RBI issued a directive on Tuesday, saying that HFCs will be treated as NBFCs for regulatory purposes and will come under its direct oversight. The directive follows amendment to the National Housing Bank Act, 1987, conferring certain powers for regulation of HFCs with RBI.
Experts, however, say the move may make the going tough for HFCs. Currently, systemically important NBFCs have to follow prudential norms on cash reserve ratio, gearing ratio and safety capital norms as per RBI regulations. These measures were so far not applicable to HFCs, which were regulated by the National Housing Bank (NHB).
"The move will constrain the environment at a time when there is already a dearth of capital for mortgage finance. It will shrink the mortgage industry further due to lack to availability of capital for the sector," Amit Goenka, MD and CEO at Nisus Finance said.
Now, HFCs will have to keep aside funds for safety margin in contrast to earlier rules, which allowed them to lend the entire amount raised. "So, their cost of capital will go up while the amount of money that can be disbursed will go down," he added.
Moreover, NBFCs are allowed a gearing of only 6.5 times of tier-I capital or core capital while HFCs could take 10 times gearing. This will also limit the amount of money that can be raised, again impairing their lending capacity.

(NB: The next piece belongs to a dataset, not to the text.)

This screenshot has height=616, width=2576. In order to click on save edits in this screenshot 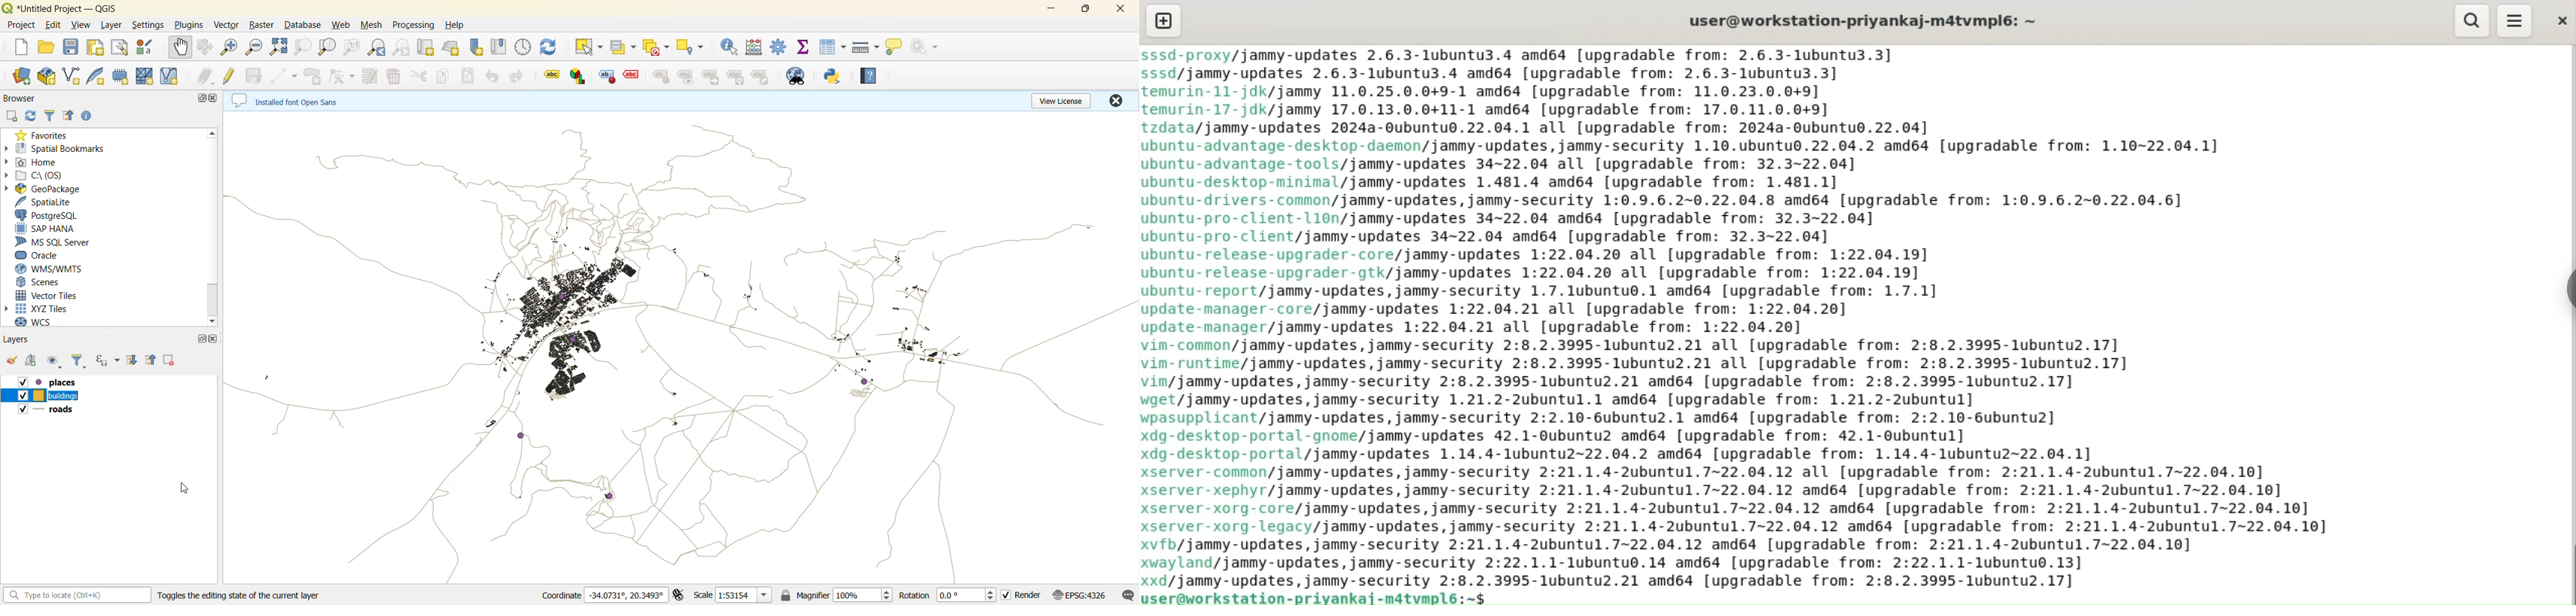, I will do `click(257, 75)`.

More importantly, says Goenka, heavily geared HFCs will be forced to raise their equity levels.
Finance Minister Nirmala Sitharaman in her Budget speech announced that NHB would cease to be a regulator for HFCs, which will come directly under RBI. "HFCs will henceforth be treated as one of the categories of Non-Banking Financial Companies (NBFCs) for regulatory purposes. Reserve Bank will carry out a review of the extant regulatory framework applicable to the HFCs and come out with revised regulations in due course," RBI said in a release.
In the meantime, HFCs shall continue to comply with the directions and instructions issued by the National Housing Bank (NHB) till the Reserve Bank issues a revised framework, it added.
Goenka also said NHB was not only a regulator for the sector, but also a facilitator. NHB works with other financial institutions to raise funds and make it available for HFCs besides conducting research and studies. NHB also extended refinancing facility through the automated route external commercial borrowing to HFCs. However, RBI is not a facilitator and will not perform this function.
Sanjay Chaturvedi, CEO, Shubham Housing Finance said unification of regulations for NBFCs and HFCs will remove the arbitrage arising from differing guidelines as banks were treating HFCs at par with NBFCs while lending. "This coupled with the government's move to provide first loss guarantee and also bank's loans being counted as priority sector lending where banks lend to HFCs for on- lending to individual borrowers up to Rs 20 lakh should be hugely positive," he said.
"One of the issues faced by the industry is that banks continue to lend only to the largest NBFCs and the smaller companies are starved for funds. This should now get addressed," he added.